*Tareas pendientes*
1. ¿Cómo se traduce al inglés esta oración del texto sobre los penaltis: "El penalti se juega a todo o nada, rojo o negro, triste lógica binaria: un pelotazo que entra o que no entra."?
2. Duplica el tramo del texto sobre los penaltis que empieza con "Fallos que se" y sigue hasta "se recuerdan más.".

El penalti es el momento más previsible del fútbol: un muchacho/hombre se para frente al balón, otro se para enfrente, uno patea, el otro se derrumba. El penalti se juega a todo o nada, rojo o negro, triste lógica binaria: un pelotazo que entra o que no entra. No tiene los matices, las variantes que han hecho del fútbol el espectáculo más visto del planeta: emociona y aburre.

Cada fin de semana se juegan en el mundo -solo en las divisiones superiores oficiales- unos 10.000 partidos de fútbol. Se concede, de media, un penalti cada cinco partidos: cada fin de semana se patean, en el mundo, unos 2.000. El último fin de semana, 1.999 se patearon igual, del mismo modo que los 2.000 del anterior, que fueron tan parecidos a los 2.000 del anterior, y sucesivamente. Pero hubo uno que no fue lo mismo.

De los 100.000 penaltis del año pasado no recordamos muchos. De los millones de la historia, tan poquitos: los que cambiaron algo. El tan citado de Panenka, el precursor -y algunos de sus émulos, como Zidane o el Loco Abreu. Transformar penalti en gol no tiene mérito, es mero abuso de matón de esquina; por eso solemos recordar los fracasados, donde gana el más débil.

Hubo uno, por ejemplo, que no olvido. Bombonera, Argentina, diciembre del 62: fue el que me hizo hincha de Boca. En la penúltima fecha jugaban Boca y River y se jugaban todo; cuando faltaban cinco minutos, el árbitro, un señor Nai Foino, le dio un penalti a River que podía darle el campeonato: el silencio se cortaba con cuchillo.

Fallos que se recuerdan

Un brasileño, Delem, se paró frente al balón; un portero mítico, Antonio Roma, se paró en la línea; Delem pateó; Roma, adelantado un par de metros, se tiró a su derecha y lo paró: Boca sería campeón. Los jugadores de River se echaron sobre el árbitro, le reclamaban el adelantamiento; el árbitro les dijo que les había dado un penal en la cancha de Boca, que qué más querían y que era culpa de ellos: que "penal bien pateado es gol".

Y la idea persiste pero no siempre se confirma. Se diría que cuanto mejor es un jugador, peor los patea. Quizás el bueno tiene demasiadas opciones en la cabeza y se debate y se confunde: vaya a saber qué anida en las molleras de esas chinchillas caprichosas. O, simplemente, los fallos de los buenos se recuerdan más.

*Conjunto de datos*
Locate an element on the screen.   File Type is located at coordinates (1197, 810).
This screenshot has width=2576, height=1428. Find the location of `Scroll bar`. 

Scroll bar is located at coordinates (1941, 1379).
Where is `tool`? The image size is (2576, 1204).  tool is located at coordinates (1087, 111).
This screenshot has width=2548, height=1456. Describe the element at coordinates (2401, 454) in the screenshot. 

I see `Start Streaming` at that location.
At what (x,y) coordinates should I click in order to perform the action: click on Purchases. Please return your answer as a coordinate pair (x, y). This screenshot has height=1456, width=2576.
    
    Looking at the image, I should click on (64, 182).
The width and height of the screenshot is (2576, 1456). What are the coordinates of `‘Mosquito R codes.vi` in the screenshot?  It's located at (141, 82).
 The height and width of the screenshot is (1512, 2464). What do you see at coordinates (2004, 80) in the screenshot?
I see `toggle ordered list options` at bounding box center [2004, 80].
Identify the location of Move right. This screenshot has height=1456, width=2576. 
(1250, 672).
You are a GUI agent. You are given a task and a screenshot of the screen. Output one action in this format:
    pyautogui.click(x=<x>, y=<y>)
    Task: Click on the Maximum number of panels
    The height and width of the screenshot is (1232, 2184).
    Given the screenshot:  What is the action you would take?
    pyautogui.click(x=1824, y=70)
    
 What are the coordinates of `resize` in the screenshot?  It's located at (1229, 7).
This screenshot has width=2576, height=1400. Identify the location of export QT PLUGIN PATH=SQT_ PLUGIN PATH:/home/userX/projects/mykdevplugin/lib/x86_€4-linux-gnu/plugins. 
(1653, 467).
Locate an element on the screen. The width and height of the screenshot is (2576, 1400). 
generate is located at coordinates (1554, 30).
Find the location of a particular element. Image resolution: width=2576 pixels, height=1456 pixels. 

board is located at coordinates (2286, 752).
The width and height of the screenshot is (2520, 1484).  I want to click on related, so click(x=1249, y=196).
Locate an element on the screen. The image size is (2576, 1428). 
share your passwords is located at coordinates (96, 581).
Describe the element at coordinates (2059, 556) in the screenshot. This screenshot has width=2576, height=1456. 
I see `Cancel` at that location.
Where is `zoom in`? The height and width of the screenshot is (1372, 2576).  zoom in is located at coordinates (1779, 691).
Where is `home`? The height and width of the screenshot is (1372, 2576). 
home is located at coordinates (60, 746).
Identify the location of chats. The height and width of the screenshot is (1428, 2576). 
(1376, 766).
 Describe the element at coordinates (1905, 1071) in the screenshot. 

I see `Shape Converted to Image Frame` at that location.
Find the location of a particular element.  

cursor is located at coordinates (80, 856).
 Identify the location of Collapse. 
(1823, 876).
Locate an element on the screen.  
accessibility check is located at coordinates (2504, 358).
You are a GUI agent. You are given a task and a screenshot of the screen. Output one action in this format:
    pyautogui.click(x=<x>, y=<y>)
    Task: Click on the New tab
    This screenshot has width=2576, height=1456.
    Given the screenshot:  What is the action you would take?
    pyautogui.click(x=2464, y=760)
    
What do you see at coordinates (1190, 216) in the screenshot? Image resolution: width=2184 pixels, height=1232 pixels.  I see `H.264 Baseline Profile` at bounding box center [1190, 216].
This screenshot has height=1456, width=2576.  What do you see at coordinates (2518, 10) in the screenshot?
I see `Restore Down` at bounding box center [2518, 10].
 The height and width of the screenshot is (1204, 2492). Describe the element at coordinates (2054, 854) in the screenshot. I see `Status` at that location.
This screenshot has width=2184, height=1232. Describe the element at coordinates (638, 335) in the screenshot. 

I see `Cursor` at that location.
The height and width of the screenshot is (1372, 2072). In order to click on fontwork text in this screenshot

*Lista de respuestas*
1. The penalty is played all or nothing, red or black, a sad binary logic: a hard shot that either goes in or doesn't.

2.
Fallos que se recuerdan

Un brasileño, Delem, se paró frente al balón; un portero mítico, Antonio Roma, se paró en la línea; Delem pateó; Roma, adelantado un par de metros, se tiró a su derecha y lo paró: Boca sería campeón. Los jugadores de River se echaron sobre el árbitro, le reclamaban el adelantamiento; el árbitro les dijo que les había dado un penal en la cancha de Boca, que qué más querían y que era culpa de ellos: que "penal bien pateado es gol".

Y la idea persiste pero no siempre se confirma. Se diría que cuanto mejor es un jugador, peor los patea. Quizás el bueno tiene demasiadas opciones en la cabeza y se debate y se confunde: vaya a saber qué anida en las molleras de esas chinchillas caprichosas. O, simplemente, los fallos de los buenos se recuerdan más.